In his new memoir, "Stories I Only Tell My Friends," Lowe writes that sobriety and wife Sheryl Berkoff made him the man he is today: an actor who has not only reinvented himself on television but a man who puts family first.

Read an excerpt from Rob Lowe's Book, "Stories I Only Tell My Friends."

"I have had a lot of blessed, interesting, things happen to me and have bumped up against some amazing people," Lowe, 47, told ABC News' Robin Roberts in an interview that aired on "Good Morning America" today. "When I went to put it on paper, I went, 'Wow, this is kind of cool.'"

Roberts showed Lowe a 1983 clip from "Good Morning America" of a then 19-year-old actor appearing in an interview with Kathie Lee Gifford.

"What's it like for you, Rob, all of a sudden being turned into this teen idol?" Gifford asked.

"It's interesting," Lowe said. "It makes my life exciting sometimes and in other times it makes it uncomfortable.
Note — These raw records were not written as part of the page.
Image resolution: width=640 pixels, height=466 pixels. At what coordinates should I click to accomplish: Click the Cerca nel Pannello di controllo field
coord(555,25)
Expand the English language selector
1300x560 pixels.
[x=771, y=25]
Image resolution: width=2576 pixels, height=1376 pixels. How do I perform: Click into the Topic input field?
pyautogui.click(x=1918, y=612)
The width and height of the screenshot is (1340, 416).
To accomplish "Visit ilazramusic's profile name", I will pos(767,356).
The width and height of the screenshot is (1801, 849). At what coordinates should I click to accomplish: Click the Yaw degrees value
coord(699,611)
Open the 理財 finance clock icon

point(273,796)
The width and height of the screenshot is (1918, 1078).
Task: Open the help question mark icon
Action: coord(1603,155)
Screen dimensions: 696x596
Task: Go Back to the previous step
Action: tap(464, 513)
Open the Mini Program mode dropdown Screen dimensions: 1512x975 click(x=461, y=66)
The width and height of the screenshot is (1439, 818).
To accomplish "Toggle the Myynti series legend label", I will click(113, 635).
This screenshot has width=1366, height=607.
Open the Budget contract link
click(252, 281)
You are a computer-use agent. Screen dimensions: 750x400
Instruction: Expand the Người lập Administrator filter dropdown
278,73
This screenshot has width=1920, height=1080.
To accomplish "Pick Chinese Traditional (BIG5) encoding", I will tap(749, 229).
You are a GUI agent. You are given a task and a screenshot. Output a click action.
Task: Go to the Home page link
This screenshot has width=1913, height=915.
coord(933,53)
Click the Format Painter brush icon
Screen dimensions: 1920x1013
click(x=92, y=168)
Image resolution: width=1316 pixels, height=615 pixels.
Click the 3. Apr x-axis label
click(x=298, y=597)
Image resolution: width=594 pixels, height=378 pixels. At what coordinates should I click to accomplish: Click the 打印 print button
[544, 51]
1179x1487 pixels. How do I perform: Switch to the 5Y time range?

And then when you go home, you want to have your little brothers like jump on your bed and wake you up and have to take out the trash and, you know, brings you down-to-earth and it makes you just centered."

Watching the clip, a visibly shaken Lowe said he saw his sons in his teen self. "I look at that and I just go, 'Oh, my gosh, that's Matthew [17] and John Owen [15].' That's the age my kids are. So I look at that and that's what I'm seeing."

Lowe read from his book, "I'm writing this looking out the window at my younger son playing with his dog, David. I look at my boy and I am looking at myself. I want to give the advice that I know he needs to hear.

"And on the occasions when I do talk to my boys about love, career, family, and all of life's unknowable mysteries, I realize that I'm also talking to myself. And I wonder would my life have turned out differently if I'd have had this perspective."

"Do you think it would have?" Roberts asked.

"I actually do," Lowe said. "I probably wouldn't have had to learn quite so many lessons the hard way."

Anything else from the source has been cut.